__本文__.
******************************

ゴブリンの新兵器、流入結界!(アルケミー)

岩SHOW

 「無料の○○」、わかっちゃいるんだけどこれに弱い。

 無料で大盛りとかおかわりできるなら、絶対にするもんなぁ。実質無料みたいなのは疑ってかかる性格なのだが、完全に無料なものは何でも喜んで享受するのが礼儀だと信じている。

 そしてマジックでも……無料のパック、無料のイベント! 全部美味しくいただきますッ!

 というわけでMTGアリーナにて定期的に配布される無料パックのコードや、定期開催される無料イベントは何も損失なくカードやスタイルなどが手に入るので、皆もガンガンやっていこう。

 無料イベントの方は特殊な構築戦もあるのでデッキ作りの手間はかかるかもしれないが、普段遊ぶことがないような一風変わったデッキでプレイするチャンスともとらえて、トライすべしだ。

 あるいは、構築済みデッキを使用させてくれるパターンもある。先日開催されていた「未来へ」というイベントでは『アルケミー:ドミナリア』が参入したアルケミー環境の構築済みデッキで対戦するもので、無料で参加できて何度負けてもOK、勝てば賞品という超有情な無料イベントだった。こういうのは本当にありがたいよな……

 ここしばらくアルケミーにも触れていなかったので、良い機会だなとプレイしてみた。4つのデッキの中からまずは「ドラゴンの休息地」を使用……したのだが、対戦相手が使ってきたゴブリンデッキにボッコボコにされてしまった。

******************************

__提示データ__.
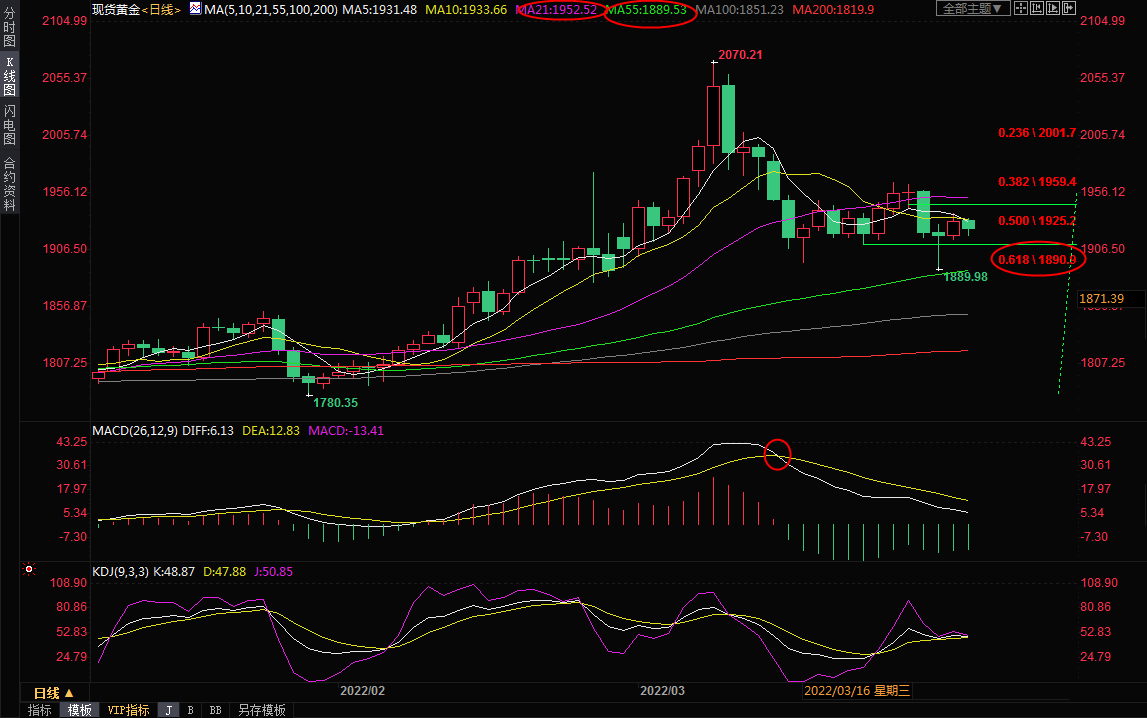
Task: Toggle the BB template button
Action: point(214,710)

******************************

__課題の指示__.
本文に基づいて、次の問いに答えなさい。
1. 特殊な構築戦もある無料イベントでは、どのような手間がかかるかもしれないとされているか。
2. 「未来へ」というイベントでは、どの環境の構築済みデッキで対戦したか。
3. 筆者がいくつのデッキの中から、まずどのデッキを使用したか。

__解答例__.
1. デッキ作りの手間。
2. 『アルケミー:ドミナリア』が参入したアルケミー環境。
3. 4つのデッキの中から、まず「ドラゴンの休息地」を使用した。